June 13, 1940. It is the day before the German army arrives in Paris and the Weils -- father, mother and daughter, Simone -- have just left for Marseilles. It will take the Weils eighteen months to obtain the necessary visas to travel by freighter to New York (via Casablanca and Lisbon). In the meantime, Simone keeps busy -- reading and writing, when not picking grapes or tutoring the children of those whose floors she sleeps on.

It is in Marseilles that Simone bonds with Gustave Thibon, an autodidact Catholic philosopher and, according to du Plessix Gray, "the single most important chronicler of Simone's personalty."
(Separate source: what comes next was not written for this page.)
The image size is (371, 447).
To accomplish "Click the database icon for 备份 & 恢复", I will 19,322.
Here is du Plessix (and Thibon) on that personality:

"Thibon notes, although Simone strives for detachment, 'she was not detached from her own detachment.' She did not seem to realize, in fact, the grave complications she caused in the lives of others when she undertook to fulfill her extraordinarily self-centred vocation for self-effacement. 'This soul who wanted to be flexible to every movement of the divine will,' he wrote, 'could not bear the course of events, or the kindness of her friends, altering by one iota the positioning of the stakes with which she had marked the path of self-immolation ... the way she mounted guard around her void still displayed a terrible preoccupation with herself.'" (172)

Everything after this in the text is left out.